Courtney Durham’s mother has been found dead in a ditch two miles from the school. Police say she was murdered! Isn’t it ghastly? The head has told that detectives will be here tomorrow to speak to us… P.S. Courtney Durham had to identify the body and took his crochet along! He said it was in shreds — the body that is.

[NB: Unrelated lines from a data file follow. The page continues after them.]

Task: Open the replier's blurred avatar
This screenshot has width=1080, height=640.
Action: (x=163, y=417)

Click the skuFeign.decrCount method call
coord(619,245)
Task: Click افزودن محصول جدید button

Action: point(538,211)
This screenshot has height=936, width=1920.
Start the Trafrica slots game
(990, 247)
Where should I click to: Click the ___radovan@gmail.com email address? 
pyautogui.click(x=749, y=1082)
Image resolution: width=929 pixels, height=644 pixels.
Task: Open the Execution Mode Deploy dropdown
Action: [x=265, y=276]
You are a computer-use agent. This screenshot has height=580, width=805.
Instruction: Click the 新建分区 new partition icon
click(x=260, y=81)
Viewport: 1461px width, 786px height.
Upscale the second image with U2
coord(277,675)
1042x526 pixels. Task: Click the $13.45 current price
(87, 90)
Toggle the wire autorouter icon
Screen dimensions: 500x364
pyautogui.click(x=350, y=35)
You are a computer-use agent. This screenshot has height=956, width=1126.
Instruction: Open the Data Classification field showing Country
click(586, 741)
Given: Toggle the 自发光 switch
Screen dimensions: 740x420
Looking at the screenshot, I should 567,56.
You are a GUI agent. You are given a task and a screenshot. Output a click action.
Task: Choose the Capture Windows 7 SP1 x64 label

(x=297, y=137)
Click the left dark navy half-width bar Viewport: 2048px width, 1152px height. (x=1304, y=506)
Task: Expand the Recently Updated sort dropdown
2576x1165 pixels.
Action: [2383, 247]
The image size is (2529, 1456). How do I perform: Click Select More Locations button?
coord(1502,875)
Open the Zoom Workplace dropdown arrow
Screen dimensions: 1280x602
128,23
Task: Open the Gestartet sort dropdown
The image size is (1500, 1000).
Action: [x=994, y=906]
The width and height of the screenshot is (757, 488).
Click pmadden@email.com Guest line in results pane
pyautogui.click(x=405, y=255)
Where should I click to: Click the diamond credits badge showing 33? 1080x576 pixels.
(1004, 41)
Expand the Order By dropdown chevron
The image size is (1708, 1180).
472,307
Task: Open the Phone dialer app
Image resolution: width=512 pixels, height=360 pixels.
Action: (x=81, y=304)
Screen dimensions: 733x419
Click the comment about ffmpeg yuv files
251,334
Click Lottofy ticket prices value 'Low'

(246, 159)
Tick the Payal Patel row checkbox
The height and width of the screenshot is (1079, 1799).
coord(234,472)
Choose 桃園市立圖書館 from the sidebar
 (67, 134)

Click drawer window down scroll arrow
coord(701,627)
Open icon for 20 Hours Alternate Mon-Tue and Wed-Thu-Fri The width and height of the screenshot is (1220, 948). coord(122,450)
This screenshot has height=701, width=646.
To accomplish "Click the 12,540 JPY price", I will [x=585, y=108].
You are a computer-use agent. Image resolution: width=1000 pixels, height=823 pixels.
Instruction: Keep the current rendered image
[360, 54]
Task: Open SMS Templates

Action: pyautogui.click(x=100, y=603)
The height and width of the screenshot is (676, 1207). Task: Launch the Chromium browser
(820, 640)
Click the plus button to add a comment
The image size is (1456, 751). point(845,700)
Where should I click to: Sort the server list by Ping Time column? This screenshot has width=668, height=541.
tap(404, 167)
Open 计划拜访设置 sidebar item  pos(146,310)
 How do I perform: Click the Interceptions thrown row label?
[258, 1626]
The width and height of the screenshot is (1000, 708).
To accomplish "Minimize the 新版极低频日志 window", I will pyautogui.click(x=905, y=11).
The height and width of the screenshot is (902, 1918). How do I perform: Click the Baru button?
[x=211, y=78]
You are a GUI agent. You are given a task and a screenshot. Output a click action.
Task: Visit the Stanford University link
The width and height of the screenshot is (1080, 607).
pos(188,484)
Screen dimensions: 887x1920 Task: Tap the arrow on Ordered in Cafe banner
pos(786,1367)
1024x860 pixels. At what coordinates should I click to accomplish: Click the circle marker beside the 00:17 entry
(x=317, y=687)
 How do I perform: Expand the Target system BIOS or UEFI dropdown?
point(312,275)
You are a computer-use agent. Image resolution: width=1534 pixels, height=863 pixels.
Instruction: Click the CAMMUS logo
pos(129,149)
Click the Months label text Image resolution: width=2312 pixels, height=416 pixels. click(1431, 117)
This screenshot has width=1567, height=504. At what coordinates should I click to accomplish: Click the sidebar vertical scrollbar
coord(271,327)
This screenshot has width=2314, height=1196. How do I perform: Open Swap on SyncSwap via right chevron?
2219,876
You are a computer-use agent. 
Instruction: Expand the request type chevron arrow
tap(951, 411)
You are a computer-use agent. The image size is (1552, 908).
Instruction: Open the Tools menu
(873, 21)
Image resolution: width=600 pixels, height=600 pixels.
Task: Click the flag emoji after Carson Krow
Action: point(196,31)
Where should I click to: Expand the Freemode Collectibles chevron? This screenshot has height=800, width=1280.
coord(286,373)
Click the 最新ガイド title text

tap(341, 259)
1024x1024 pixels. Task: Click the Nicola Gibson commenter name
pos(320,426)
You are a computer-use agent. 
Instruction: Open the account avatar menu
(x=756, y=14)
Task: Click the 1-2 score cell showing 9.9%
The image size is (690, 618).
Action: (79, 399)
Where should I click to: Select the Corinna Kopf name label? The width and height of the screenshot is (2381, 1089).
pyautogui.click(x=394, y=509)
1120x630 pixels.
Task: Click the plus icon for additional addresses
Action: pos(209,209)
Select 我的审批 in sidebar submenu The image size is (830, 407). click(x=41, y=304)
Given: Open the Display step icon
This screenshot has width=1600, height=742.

Vice escalates, you see, and Bletchworth, soon condemned as criminally insane, isn’t the only example. In real life, Basil might have ended up in a lunatic asylum too. In print, he and his best friend Gemini Tarqqogan (“yes, two q’s, though he spells it with three!”) can work in a child brothel and then disappear overseas with rich paederasts as the scandal they’ve caused threatens to bring the government down. The book climbs skilfully to that crescendo, first striking delicate notes on traditional decadent themes:

Just back from Mass; too yawnsome for words. (Why is the Elevation of the Host always such a let-down?)


Gemini lost an eyelash in a bowl of lobster soup and was in a ghastly mood all day.


Last night Gemini slept with two orchids in his armpits!

Then the naughtiness begins to escalate, as Basil and Gemini get ever more inventive in their pursuit of pleasure and amusement. Paul Cox’s line-drawings capture the book’s inventions well, from the artificial leg adapted as a hanging basket for “dreamy blue lobelia” to Basil scribbling a postcard in the bath he takes after an itchy fortnight preparing for a “customer” with a “passion for urchins”. I just wish the full text had been printed in the cursive font used on the back cover of my Penguin edition. It would capture Basil’s light, gliding, frivolous spirit better than ordinary type. And the spirit of Gemini too, who believes that “there is only one lesson to learn in one’s youth and that is never to yawn in profile.”